この高屈折率透明粒子は、結晶子径が15nm以下、粒子径が1μm以上かつ100μm以下の金属酸化物からなる透明な球状粒子であり、金属酸化物としては、例えば、酸化ジルコニウム:イットリア添加酸化ジルコニウム、セリア添加酸化ジルコニウム、ジルコン、ジルコン酸鉛、ジルコン酸ビスマス等のジルコニア−酸化金属化合物:酸化ハフニウムまたはその化合物:酸化チタン:チタン酸バリウム、チタン酸ストロンチウム、チタン酸スズ等のチタニア−酸化金属化合物:酸化スズ:酸化ビスマス:酸化ニオブ:ニオブ酸リチウム等の酸化ニオブ化合物:酸化タンタル:タンタル酸カリウム等の酸化タンタル化合物:酸化タングステン:酸化セリウム:酸化ランタン等の希土類酸化物:酸化ガリウム等が用いられている。
【特許文献1】特開2007−99931号公報
【特許文献2】特開2007−311399号公報
【発明の開示】
【発明が解決しようとする課題】
【0004】
ところで、上述した従来の高屈折率透明粒子では、結晶子径を15nm以下と小さくすることでレイリー散乱を防ぎつつ、粒子自体の比表面積を小さくすることで、透明性を維持しつつ樹脂への粒子混合量を増加させて樹脂の高屈折率化を図ることができるものの、やはり、樹脂に対する高屈折率透明粒子の添加量には限界があり、したがって、樹脂の屈折率を増加させるのにも限界があった。

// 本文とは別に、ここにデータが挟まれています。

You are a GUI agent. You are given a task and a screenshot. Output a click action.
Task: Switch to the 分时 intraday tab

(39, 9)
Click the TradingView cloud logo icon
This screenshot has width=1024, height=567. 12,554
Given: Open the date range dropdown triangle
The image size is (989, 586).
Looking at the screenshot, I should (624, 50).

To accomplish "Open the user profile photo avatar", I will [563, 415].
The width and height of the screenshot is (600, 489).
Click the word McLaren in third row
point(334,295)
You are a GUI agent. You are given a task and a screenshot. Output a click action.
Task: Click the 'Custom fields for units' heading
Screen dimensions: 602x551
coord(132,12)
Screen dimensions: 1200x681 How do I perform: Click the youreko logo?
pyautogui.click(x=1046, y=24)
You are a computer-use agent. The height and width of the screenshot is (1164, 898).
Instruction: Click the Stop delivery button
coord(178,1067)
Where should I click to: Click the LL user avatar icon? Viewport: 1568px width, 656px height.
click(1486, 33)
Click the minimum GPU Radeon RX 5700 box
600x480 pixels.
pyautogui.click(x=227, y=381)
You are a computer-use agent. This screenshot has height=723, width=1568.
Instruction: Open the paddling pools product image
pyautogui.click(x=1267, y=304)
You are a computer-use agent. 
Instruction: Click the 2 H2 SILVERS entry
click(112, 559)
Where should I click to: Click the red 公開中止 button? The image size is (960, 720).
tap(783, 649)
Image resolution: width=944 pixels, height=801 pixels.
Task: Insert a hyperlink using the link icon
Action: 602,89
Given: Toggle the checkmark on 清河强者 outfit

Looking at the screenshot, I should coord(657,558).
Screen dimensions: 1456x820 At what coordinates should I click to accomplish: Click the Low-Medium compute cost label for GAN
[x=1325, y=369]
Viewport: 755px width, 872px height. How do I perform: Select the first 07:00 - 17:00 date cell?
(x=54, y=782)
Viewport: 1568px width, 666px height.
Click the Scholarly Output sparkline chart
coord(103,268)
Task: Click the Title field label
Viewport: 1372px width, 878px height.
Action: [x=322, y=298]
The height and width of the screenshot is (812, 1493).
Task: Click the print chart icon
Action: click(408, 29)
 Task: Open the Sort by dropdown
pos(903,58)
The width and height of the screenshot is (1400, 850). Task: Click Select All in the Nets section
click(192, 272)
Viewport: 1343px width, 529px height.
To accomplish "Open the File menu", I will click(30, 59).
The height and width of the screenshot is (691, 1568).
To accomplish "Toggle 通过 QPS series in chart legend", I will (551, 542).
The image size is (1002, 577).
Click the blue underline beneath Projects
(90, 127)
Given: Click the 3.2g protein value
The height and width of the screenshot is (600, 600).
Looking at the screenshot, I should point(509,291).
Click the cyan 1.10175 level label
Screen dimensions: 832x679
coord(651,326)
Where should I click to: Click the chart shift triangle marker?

このため、高屈折率透明粒子の添加量をさらに増加させることにより、樹脂の屈折率をさらに向上させることが望まれていた。
【0005】
本発明は、上記の課題を解決するためになされたものであって、樹脂に対する含有率が高く、この樹脂の透明性を損なわずに高屈折率を付与することが可能な高屈折率透明粒子及びそれを用いた透明複合体を提供することを目的とする。
【課題を解決するための手段】
【0006】
本発明者等は、樹脂に添加した場合に、樹脂の透明性を維持しつつ高屈折率を付与することが可能な粒子について鋭意検討を重ねた結果、結晶子径が15nm以下の微結晶からなる透明な板状粒子の一主面の外径(D)を500nm以上とし、さらに、この外径(D)と前記板状粒子の厚み(t)との比(D/t)を5以上とすれば、粒子の透明性を維持しつつ、この粒子自体の屈折率が低下するのを抑制することができ、よって粒子の高屈折率を維持することができることを見いだし、さらに、この透明な板状粒子を透明樹脂中に分散させて透明複合体とすれば、透明樹脂の透明性を維持しながら樹脂自体の高屈折率化が可能であることを見いだし、本発明を完成するに至った。
【0007】
すなわち、本発明の高屈折率透明粒子は、結晶子径が15nm以下の微結晶からなる透明な板状粒子であって、その一主面の外径(D)が500nm以上、この外径(D)と厚み(t)との比(D/t)が5以上であることを特徴とする。
【0008】
この高屈折率透明粒子では、前記板状粒子は、屈折率が2.0以上の金属酸化物からなることが好ましい
前記金属酸化物は、Zr、Ti、Sn、Ce、Ta、Nb、Znの群から選択される1種または2種以上の金属を含む酸化物を含有してなることが好ましい。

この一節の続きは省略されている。